この招魂詞は、タイ族のザンハ(民間の歌手)たちによって伝承されたものである。招魂は年ごとに、代々おこなわれるので、招魂詞も毎年読まれ、代々伝えられてきた。この招魂詞のなかでいろいろ展開されている想像は、まるでそれらの魂が目の前にあるような感じを抱かせる。そしてその切々とした思いと懇願とによって、霊魂をゆり動かし、身内のもとへもどって来るようにしむける。
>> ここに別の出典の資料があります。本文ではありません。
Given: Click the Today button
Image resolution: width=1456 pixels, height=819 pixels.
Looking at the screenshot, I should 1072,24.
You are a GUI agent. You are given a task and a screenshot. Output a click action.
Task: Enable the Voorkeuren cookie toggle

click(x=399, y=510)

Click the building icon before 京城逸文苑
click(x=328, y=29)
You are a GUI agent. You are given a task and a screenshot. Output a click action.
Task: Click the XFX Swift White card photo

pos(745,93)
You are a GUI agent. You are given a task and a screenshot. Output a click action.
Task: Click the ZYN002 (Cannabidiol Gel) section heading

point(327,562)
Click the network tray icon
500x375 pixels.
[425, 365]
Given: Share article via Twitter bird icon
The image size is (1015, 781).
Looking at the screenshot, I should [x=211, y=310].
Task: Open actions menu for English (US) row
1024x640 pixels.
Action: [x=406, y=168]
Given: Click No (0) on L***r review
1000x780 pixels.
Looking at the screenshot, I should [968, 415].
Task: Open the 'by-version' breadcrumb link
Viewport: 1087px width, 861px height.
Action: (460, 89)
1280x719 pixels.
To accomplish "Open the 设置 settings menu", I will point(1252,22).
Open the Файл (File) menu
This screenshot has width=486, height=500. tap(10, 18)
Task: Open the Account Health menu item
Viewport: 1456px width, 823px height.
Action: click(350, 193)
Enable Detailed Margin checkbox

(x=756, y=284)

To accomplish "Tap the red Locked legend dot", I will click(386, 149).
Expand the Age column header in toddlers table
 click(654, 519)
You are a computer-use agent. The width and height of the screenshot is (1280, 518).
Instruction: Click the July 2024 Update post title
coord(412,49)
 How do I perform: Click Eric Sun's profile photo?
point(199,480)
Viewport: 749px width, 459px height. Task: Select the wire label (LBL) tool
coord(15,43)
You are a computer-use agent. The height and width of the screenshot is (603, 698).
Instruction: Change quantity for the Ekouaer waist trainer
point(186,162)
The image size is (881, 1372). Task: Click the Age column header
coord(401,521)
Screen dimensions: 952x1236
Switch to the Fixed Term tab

招魂詞がさし示しているのは、霊魂が身内のもとへ帰ってくるための道であり、同時に、人間として生きるための道でもある。たぶん、タイ族の人々の人生がすべてこの詞に託されているのであろう。その意味では、民俗と巫術は、各民族の人生に対する考え方と生き方の探求振りを映し出すもっともよい鏡である。これによって、真に教訓をうけるのは鬼の魂ではなく、現実に生きている人々なのである。